Peki güç yetilemeyecek bir kötülüğe karşı güçsüz iyiler ne yapabilir. Yahut sözün bugüncesi, günümüz Yaşar Usta’ları ne yapmalıdır?
Bunun da cevabını veriyor Yaşar Usta, önce bir arada durmak, dayanmak, sabretmek, dik durmak!
-Ama şunu iyi bil, ne oğluma ne de gelinime hiç bir şey yapamayacaksın. Yıkamayacaksın, dağıtamayacaksın, mağlup edemeyeceksin bizi. Çünkü biz birbirimize parayla pulla değil, sevgiyle bağlıyız. Bizler birbirimizi seviyoruz. Biz bir aileyiz. Biz güzel bir aileyiz. Bunu yıkmaya senin gücün yeter mi sanıyorsun. Dokunma artık aileme. Dokunma çocuklarıma. Dokunma oğluma. Dokunma gelinime…

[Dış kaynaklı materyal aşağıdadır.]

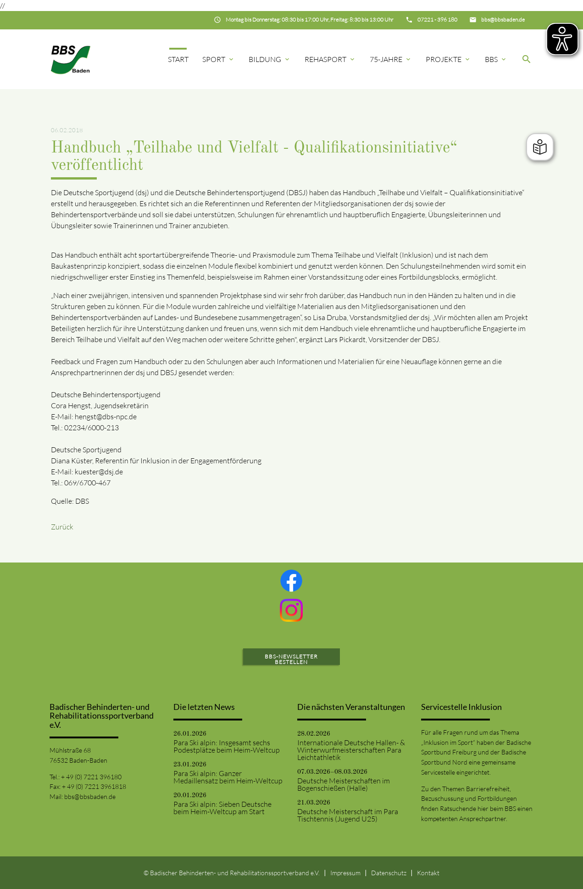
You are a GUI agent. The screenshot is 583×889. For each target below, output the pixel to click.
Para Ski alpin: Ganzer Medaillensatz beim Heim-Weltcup (228, 777)
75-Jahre (391, 59)
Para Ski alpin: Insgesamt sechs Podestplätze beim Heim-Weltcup (226, 746)
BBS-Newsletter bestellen (291, 659)
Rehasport (330, 59)
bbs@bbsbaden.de (90, 796)
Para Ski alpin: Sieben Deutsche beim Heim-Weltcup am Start (222, 807)
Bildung (270, 59)
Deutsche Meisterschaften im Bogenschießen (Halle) (343, 784)
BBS (496, 59)
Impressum (345, 873)
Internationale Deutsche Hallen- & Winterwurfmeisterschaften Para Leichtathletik (351, 750)
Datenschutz (388, 873)
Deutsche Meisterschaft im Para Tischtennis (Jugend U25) (347, 815)
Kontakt (428, 873)
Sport (218, 59)
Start (178, 59)
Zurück (62, 526)
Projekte (448, 59)
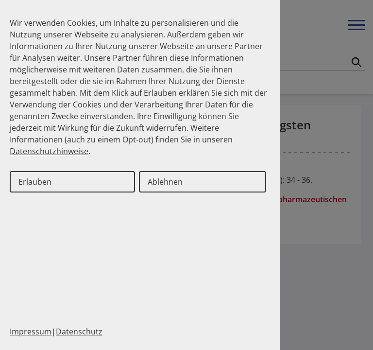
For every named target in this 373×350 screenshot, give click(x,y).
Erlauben (34, 181)
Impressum (30, 331)
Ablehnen (165, 181)
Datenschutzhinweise (49, 151)
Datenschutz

Kemal Kılıçdaroğlu’nun Adalet yürüyüşünde göğsünde askeri okul öğrencisi oğlunun fotoğrafını taşıyan babaydı Yaşar Usta. Belki Yeşilçam filmlerindeki kadar etkileyici değildi cümleleri ama her haliyle şöyle diyordu:
-Bak beyim, Koskoca adamsın, devletin tepesine gelmişsin. Gücün var, makamın var, paran var, pulun var, her şeyin var. Binlerce kişi çalışıyor emrinde. Onlarca, yüzlerce medyan var… Yakışır mı sana masumlarla oynamak. Yakışır mı yalan delillerle temiz insanları hapse attırmak? Yakışır mı bunca günahsızı, çoluğu çocuğu karda kışta sokağa atmak, aç bırakmak, KHK ile ihraç etmek, kendilerine savunmalarına bile imkân vermemek, yakışır mı? Sen değil misin öz kızına bile acımayan, ateşe atan! Ama şunu iyi bil, bize bir şey yapamayacaksın, kanına girdiğiniz sakalı bitmemiş Harbiyeli gençlere, burs verdi diye, kermes düzenledi diye, okul açtı diye terörist yapmaya kalkıştığınız insanlara gücünüz yetmeyecek. Çünkü onlar birbirine menfaatle parayla pulla değil, sevgiyle bağlı. Bizler birbirimizi seviyoruz. Biz bir aileyiz. Biz güzel bir aileyiz. Bunu yıkmaya senin gücün yeter mi sanıyorsun. Dokunma artık aileme. Dokunma çocuklarıma. Dokunma oğluma. Dokunma gelinime, Dokunma masum esnafıma, öğretmenime, memuruma… Yalandan delillerle, uydurma suçlarla onları zindanlara atma!
Sizce günümüzün Fabrikatör Saim Bey’leri bu cümlelerden etkilenir mi?